The Separation of Business and State
We've all heard of the Separation of Church and State, but what about the Separation of Business and State?

The entanglement of state and church was recognized as unhealthy to both sides of the relationship. Religion would flourish best when free of government entanglements. So too would business.
That was something the Founders were well aware of. It is something that we need to recognize today as government and business have become entangled in a deeply unhealthy relationship that is corrupting to both government and business.
Government entanglements have encouraged Rent Seeking behavior by businesses. Many businesses now find it cheaper to lobby, than to compete. The entire culture of corporate lobbying saves businesses the "trouble" of producing a better product, damages the rights of consumers, and corrupts government through bribery.
Meanwhile government feels increasingly entitled to regulate business, which makes American businesses less competitive. There is no better way to destroy an industry than to lower its efficiency level to that of a government enterprise overseen by bureaucrats with lifetime jobs who can't be fired by any means short of an Act of God.
The more the entanglement between business and state deepens, the more the corruption spreads. Consumers and small businesses are shortchanged, tax dollars are spent on pork and kickbacks to corporate donors, and elections and legislative sessions become soccer matches between competing corporations, each looking for loopholes that will let their "man" score a goal.
Government was never meant to play such a role in the free market, and like a State Church, the merger of Business and Government is having disastrous effects. The mass of bailouts is ushering in a new wave of government oversight, even as complaints mount about the corporate perks executives are using their bailout money for.
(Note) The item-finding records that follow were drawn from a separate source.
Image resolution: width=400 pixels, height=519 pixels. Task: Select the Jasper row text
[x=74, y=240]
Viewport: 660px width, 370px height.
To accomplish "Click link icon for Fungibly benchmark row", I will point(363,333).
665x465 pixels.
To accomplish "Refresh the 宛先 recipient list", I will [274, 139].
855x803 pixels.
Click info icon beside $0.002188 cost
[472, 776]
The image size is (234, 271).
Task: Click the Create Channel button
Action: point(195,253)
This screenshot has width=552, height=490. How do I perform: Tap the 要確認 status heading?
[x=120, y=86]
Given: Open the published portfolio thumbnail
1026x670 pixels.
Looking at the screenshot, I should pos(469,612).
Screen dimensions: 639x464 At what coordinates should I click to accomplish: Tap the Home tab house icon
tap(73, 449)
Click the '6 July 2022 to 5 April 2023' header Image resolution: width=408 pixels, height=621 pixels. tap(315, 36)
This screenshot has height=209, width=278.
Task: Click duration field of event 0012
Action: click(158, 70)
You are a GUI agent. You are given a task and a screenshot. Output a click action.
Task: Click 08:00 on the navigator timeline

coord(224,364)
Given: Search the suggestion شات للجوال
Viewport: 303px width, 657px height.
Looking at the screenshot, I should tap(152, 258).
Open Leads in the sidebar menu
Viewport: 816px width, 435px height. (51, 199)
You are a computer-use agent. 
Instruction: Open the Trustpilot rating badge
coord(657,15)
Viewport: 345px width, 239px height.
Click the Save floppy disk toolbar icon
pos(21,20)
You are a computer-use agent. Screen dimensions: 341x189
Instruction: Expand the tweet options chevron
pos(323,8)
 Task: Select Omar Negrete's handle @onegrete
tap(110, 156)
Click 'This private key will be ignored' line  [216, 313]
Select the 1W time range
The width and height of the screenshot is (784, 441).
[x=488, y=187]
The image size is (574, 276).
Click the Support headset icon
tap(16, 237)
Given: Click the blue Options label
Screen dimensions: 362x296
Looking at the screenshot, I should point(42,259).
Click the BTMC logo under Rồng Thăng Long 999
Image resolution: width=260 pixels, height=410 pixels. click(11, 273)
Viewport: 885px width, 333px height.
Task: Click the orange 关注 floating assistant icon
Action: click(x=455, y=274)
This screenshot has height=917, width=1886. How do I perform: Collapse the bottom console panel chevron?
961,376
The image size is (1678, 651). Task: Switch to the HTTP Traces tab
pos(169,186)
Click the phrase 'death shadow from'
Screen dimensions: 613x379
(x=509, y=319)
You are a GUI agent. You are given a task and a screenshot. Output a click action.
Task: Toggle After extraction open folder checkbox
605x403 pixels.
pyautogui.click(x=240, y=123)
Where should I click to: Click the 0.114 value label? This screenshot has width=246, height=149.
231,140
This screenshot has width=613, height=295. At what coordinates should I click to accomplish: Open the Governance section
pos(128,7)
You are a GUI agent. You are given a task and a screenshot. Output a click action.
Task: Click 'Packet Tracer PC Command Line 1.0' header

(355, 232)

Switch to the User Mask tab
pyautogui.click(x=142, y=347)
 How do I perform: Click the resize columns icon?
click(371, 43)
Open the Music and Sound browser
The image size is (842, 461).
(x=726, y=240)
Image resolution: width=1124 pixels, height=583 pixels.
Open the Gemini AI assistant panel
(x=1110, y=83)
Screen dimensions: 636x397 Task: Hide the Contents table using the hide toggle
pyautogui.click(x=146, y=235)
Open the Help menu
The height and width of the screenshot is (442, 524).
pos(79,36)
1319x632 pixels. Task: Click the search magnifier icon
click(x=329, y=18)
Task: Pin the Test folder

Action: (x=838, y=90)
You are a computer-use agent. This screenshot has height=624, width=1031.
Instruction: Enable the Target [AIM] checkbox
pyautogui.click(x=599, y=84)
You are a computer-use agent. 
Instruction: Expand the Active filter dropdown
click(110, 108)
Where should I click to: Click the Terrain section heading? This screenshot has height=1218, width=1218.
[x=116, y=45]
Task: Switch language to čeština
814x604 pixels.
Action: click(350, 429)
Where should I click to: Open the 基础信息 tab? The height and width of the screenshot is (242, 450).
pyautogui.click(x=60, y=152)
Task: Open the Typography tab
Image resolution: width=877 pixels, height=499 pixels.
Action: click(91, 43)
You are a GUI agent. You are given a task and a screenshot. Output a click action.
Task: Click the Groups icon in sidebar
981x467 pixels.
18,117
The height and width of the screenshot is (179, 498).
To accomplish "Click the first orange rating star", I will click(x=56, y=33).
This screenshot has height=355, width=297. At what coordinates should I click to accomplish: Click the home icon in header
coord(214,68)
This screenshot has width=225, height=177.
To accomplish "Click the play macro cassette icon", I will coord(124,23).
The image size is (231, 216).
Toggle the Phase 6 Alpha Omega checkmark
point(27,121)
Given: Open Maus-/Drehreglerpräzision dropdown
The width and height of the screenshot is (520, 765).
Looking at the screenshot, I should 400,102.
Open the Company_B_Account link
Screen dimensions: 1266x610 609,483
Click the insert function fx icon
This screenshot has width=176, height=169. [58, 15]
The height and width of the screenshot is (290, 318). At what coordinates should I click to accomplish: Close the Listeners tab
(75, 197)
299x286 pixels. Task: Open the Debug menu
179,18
And that is the problem.
The free market is the most efficient way to punish corporate stupidity. The government is not. Artificial schemes for having the government regulate corporations ignores the fact that the United States federal government has repeatedly proven incapable of regulating even itself.
Yet the merger of Business and State creates its own form of centralized religion in the form of Socialism, faith in the power of government to resolve all problems through centralized control. Time and time again this path has led down into the swamp and muck of incompetence, poverty and tyranny.
The free market provides its own form of checks and balances through success and failure. Government by contrast creates checks and balances through democratic elections. Both are good systems for their own side of the street. The free market needs cold and hard reality checks. Government needs citizen representation to avoid becoming a tyranny. But when you overlap the two, you get the worst of both worlds.

Government lacks any cold and hard reality checks. They rise and fall based more on popularity than results. This makes government a spectacularly poor tool for controlling business. You don't have to be right to be President. You don't need to show results, and you don't need to have a clue about what you're doing. You just need to stay on the right side of the polls.
Government is by its very nature inefficient, only representative. Business by turn does not need to be representative, it only needs to be efficient, innovative and show results. It can be utterly ruthless, because its goals are results oriented. When you try to combine the two, you get the inefficiency of government plus the ruthlessness of economic enterprise mingled into one. Ruthless incompetence, sound familiar? We call that socialism.
And that is why the Separation of Business and State needs to be back on the agenda.